[WORK TASK]: Below are the records; tally the lines that include "agent" and report only the total.

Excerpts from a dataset
-----

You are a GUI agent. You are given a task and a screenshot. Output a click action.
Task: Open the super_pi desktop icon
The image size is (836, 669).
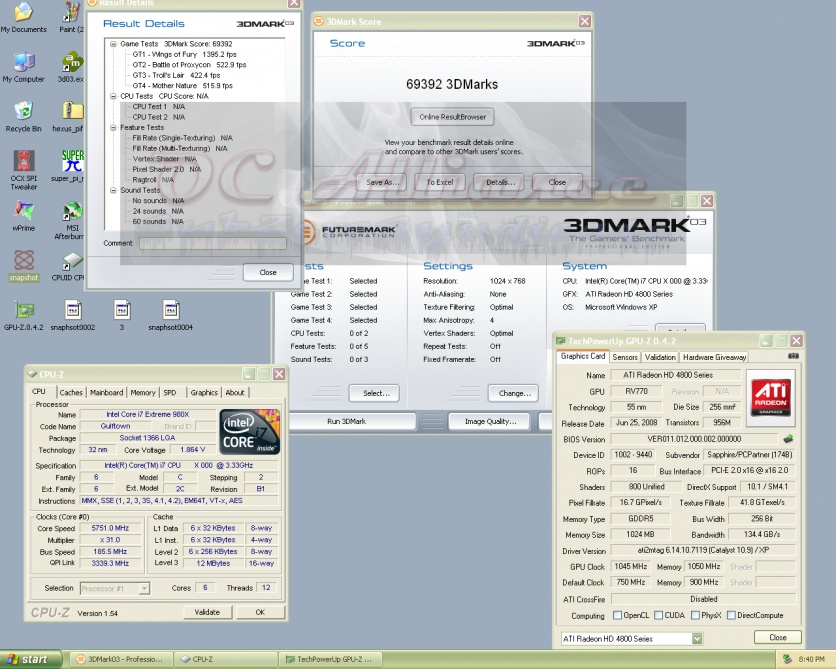pyautogui.click(x=72, y=162)
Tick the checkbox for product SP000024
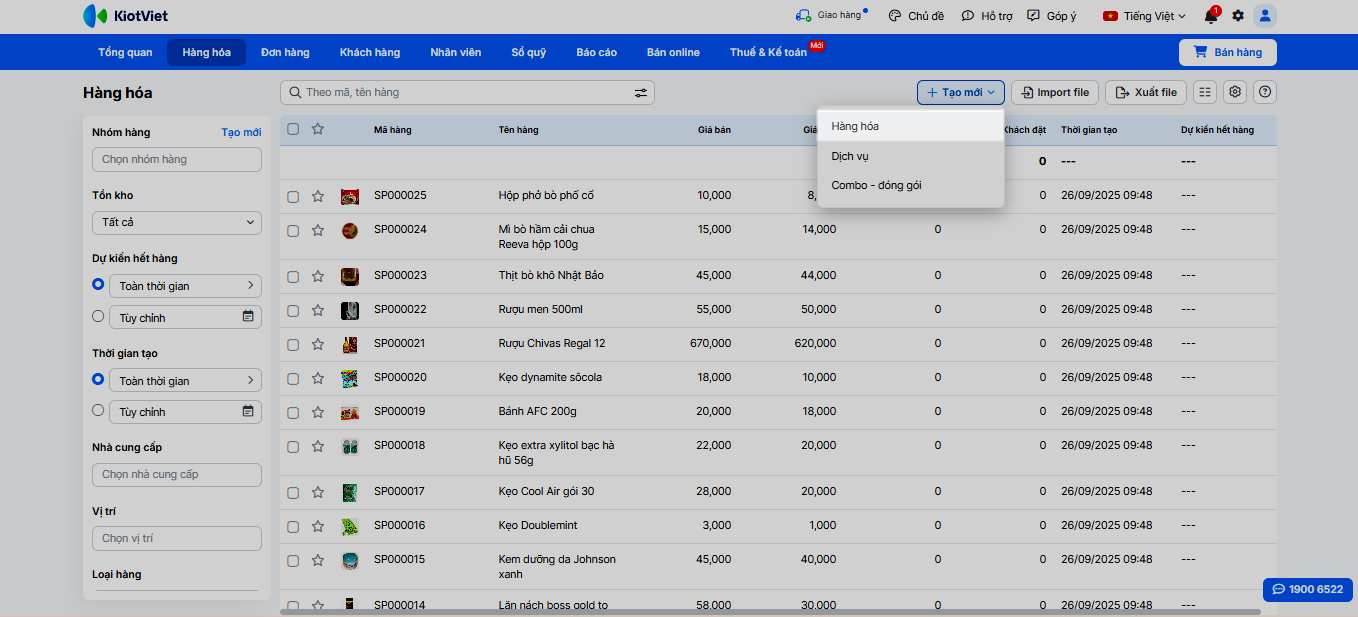The image size is (1358, 617). click(293, 230)
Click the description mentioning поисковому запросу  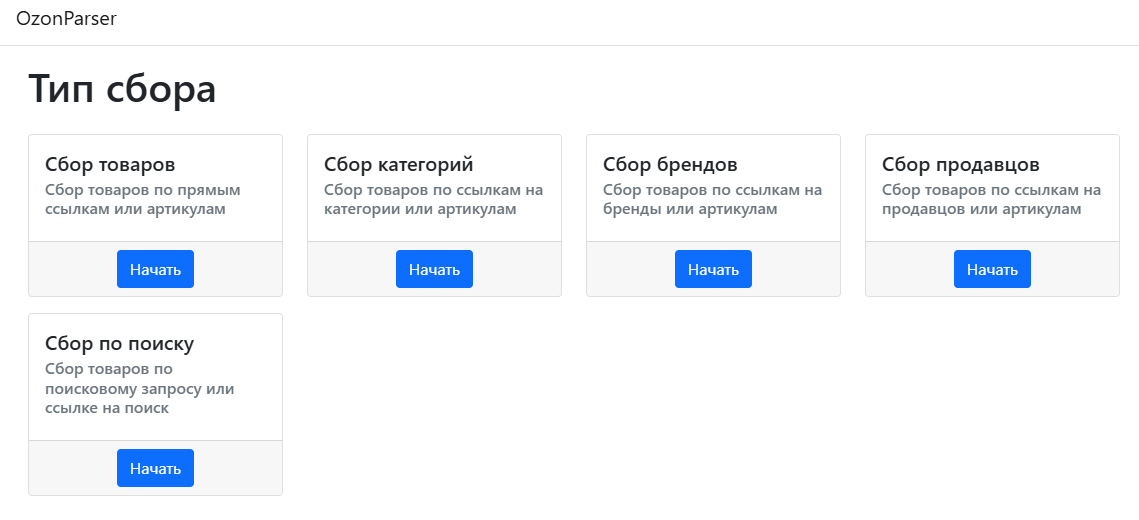139,388
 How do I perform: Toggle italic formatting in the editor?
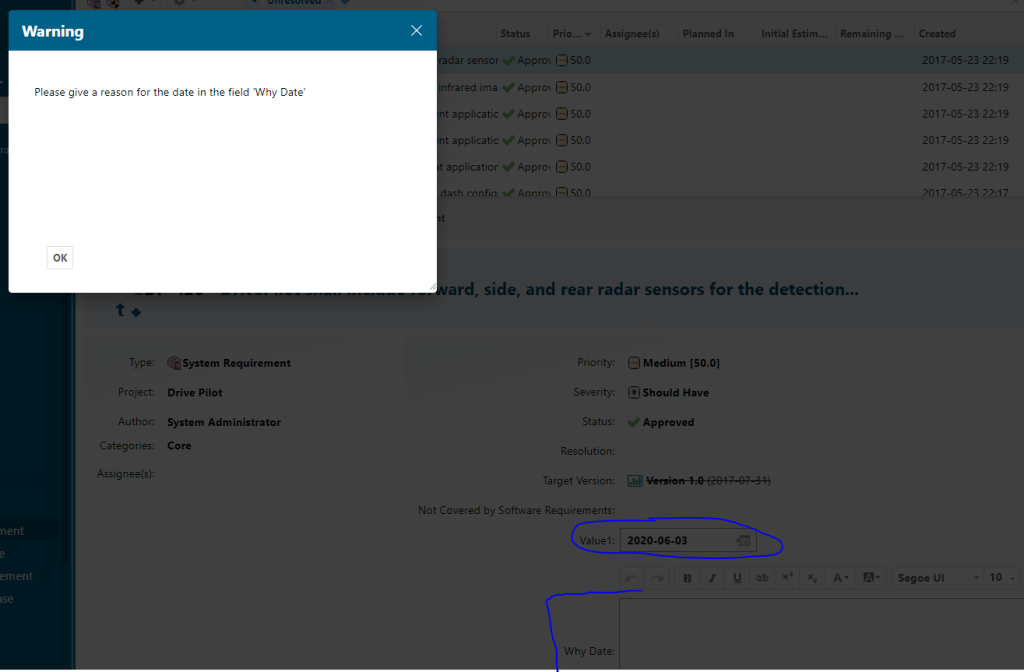click(712, 578)
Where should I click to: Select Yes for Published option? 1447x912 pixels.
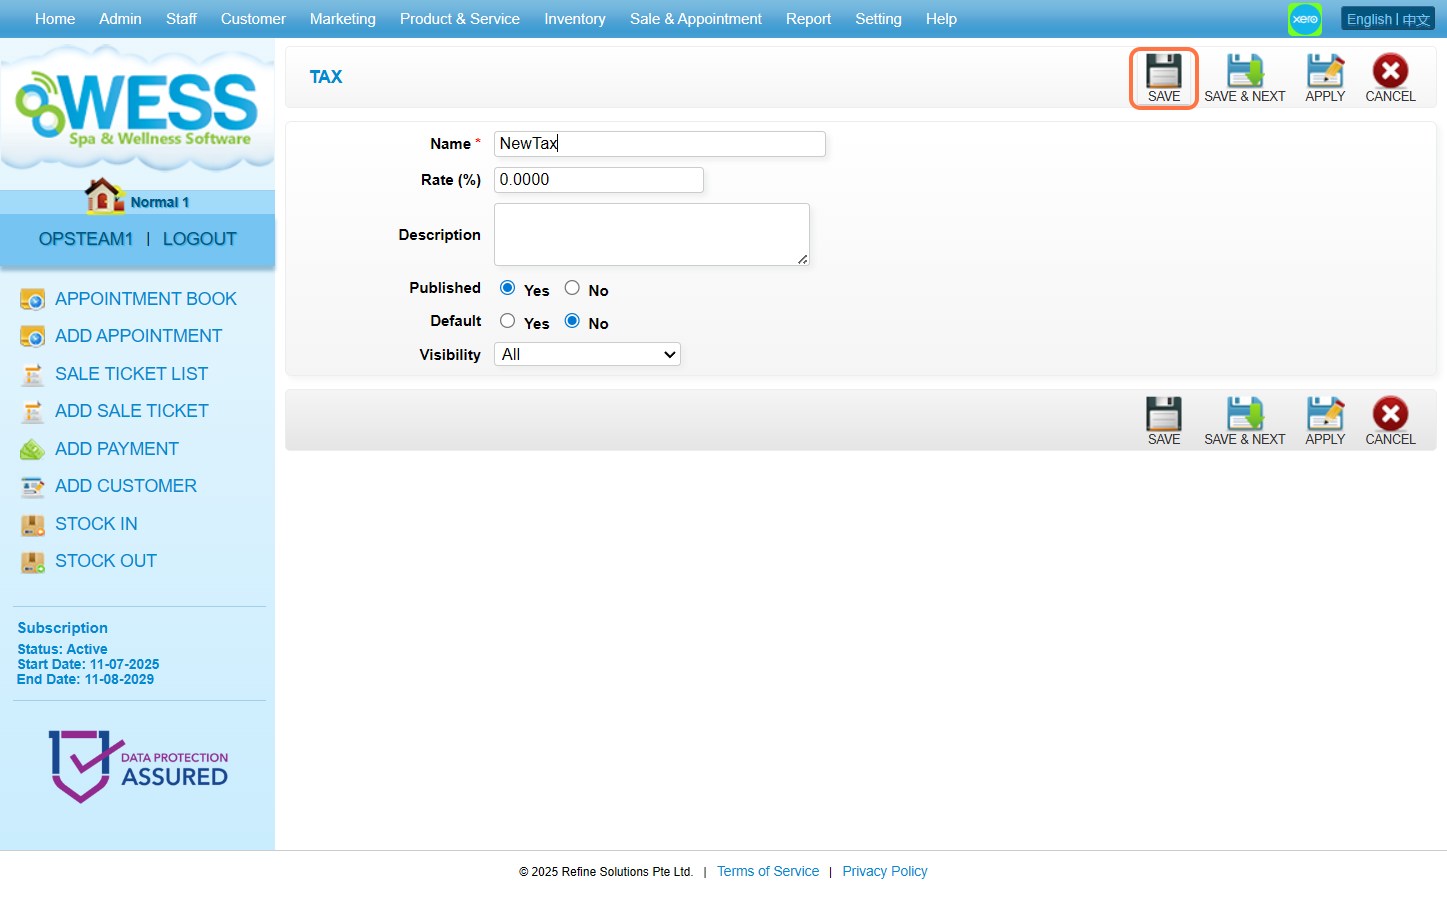pos(508,288)
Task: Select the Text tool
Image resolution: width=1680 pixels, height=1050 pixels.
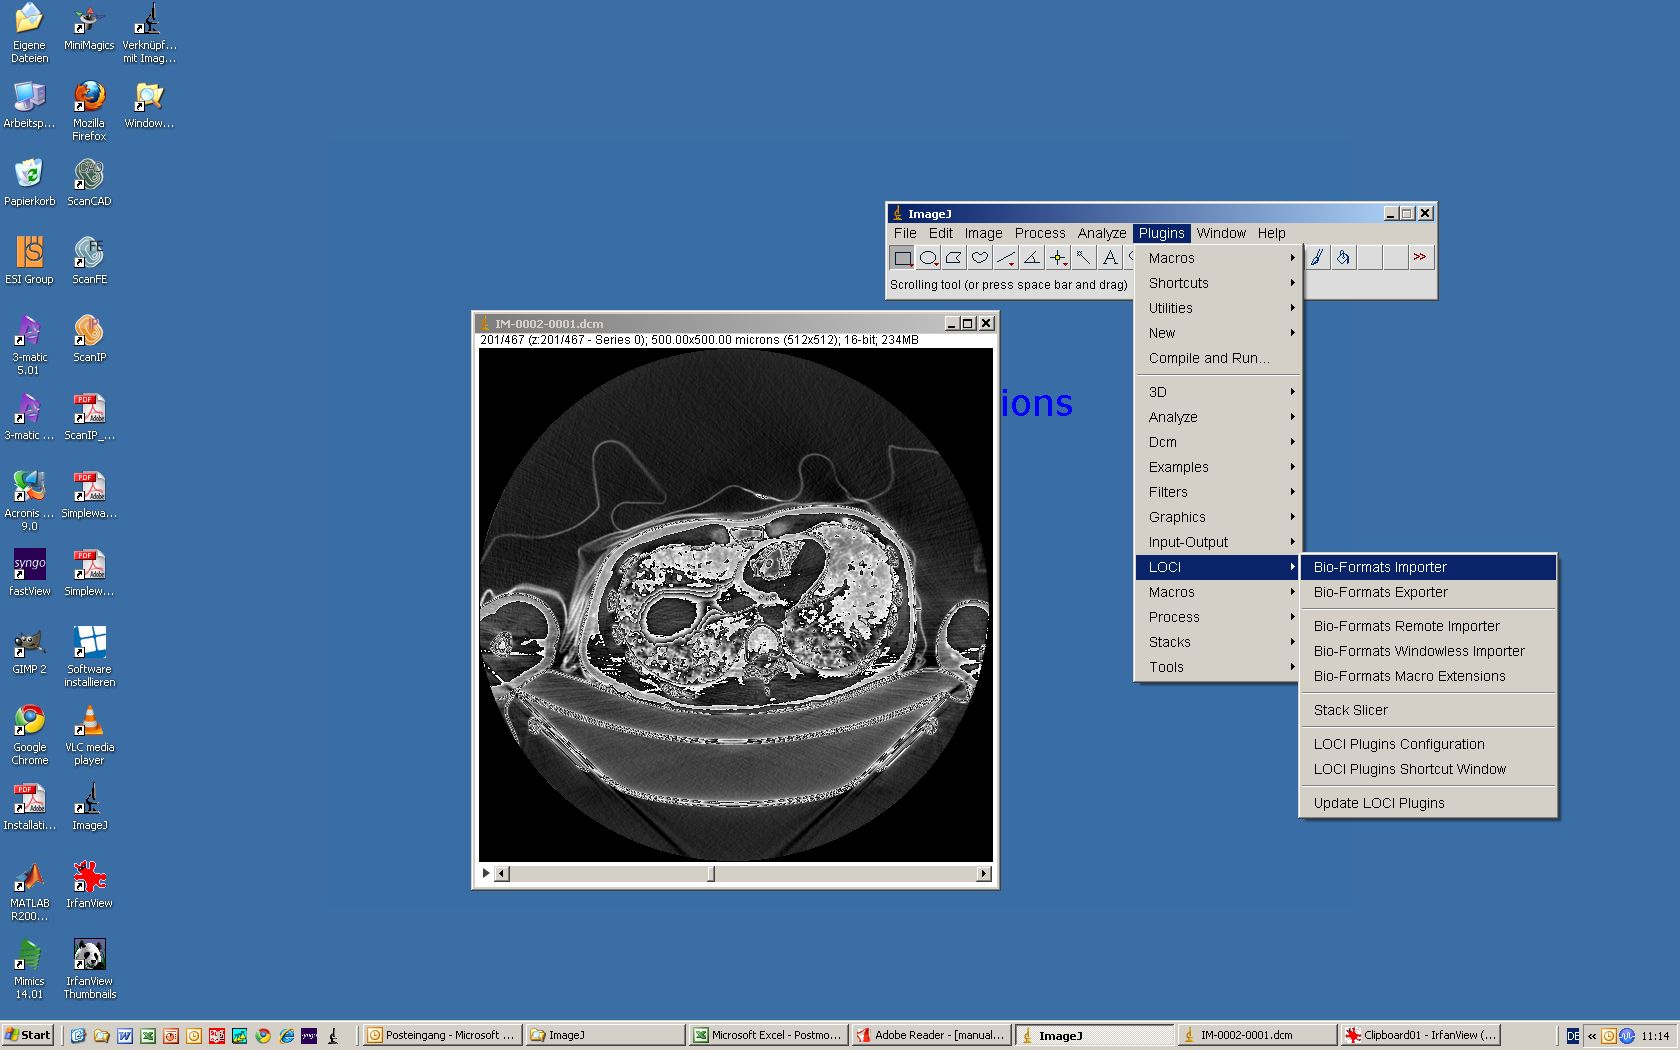Action: 1110,258
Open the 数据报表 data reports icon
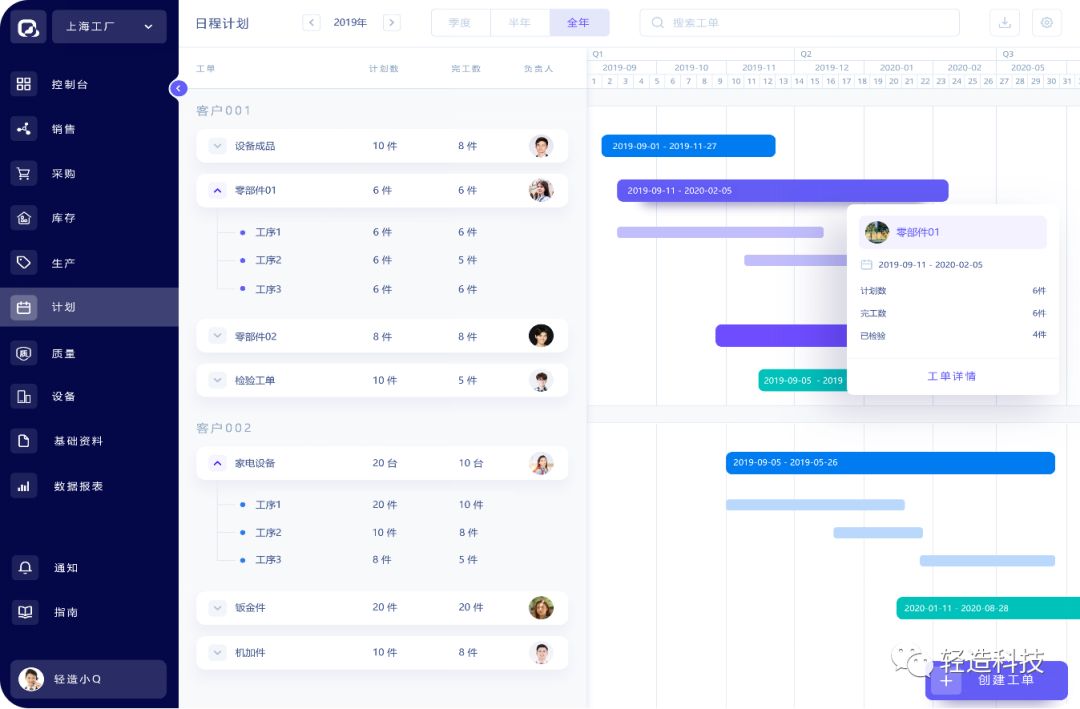 coord(24,486)
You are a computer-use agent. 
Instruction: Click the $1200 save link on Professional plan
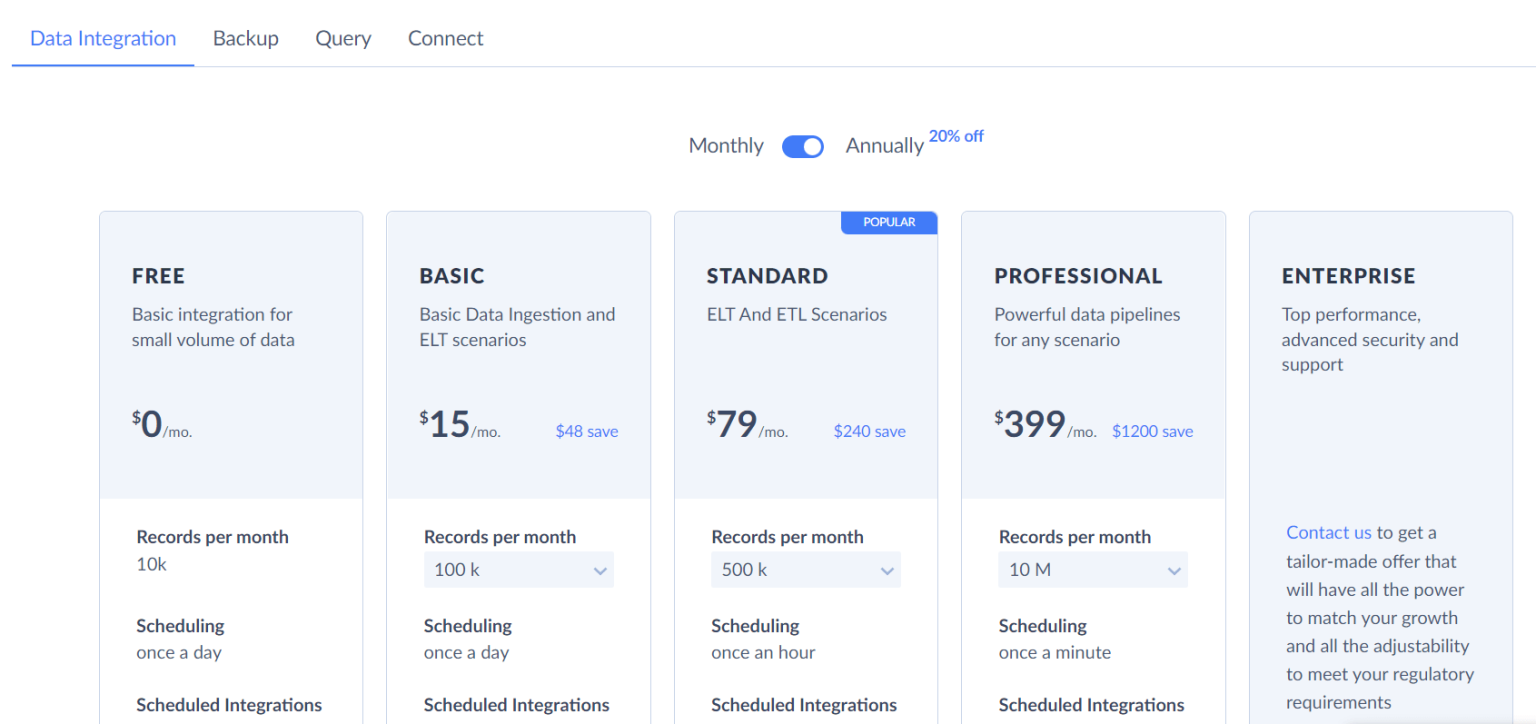point(1152,431)
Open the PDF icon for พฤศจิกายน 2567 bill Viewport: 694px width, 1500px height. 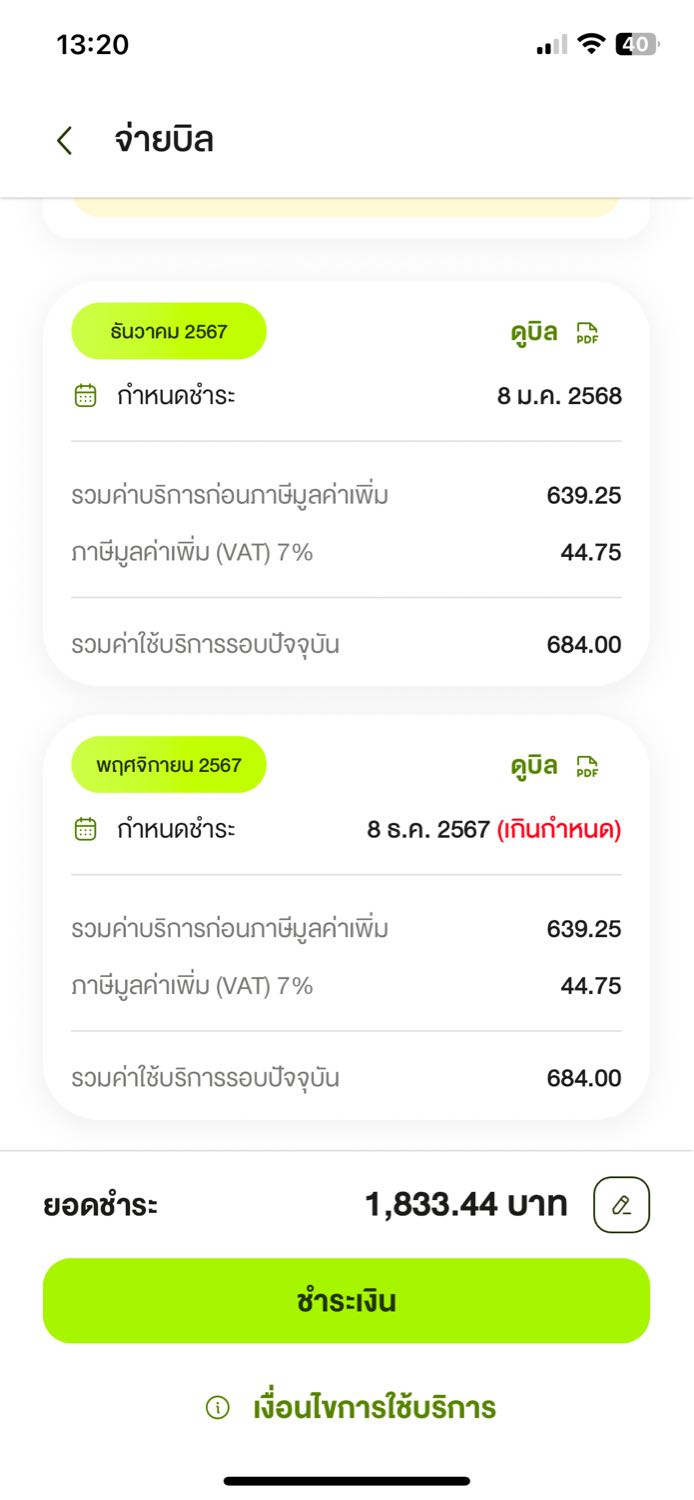pos(587,768)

-----

[WORKED SOLUTION]: 2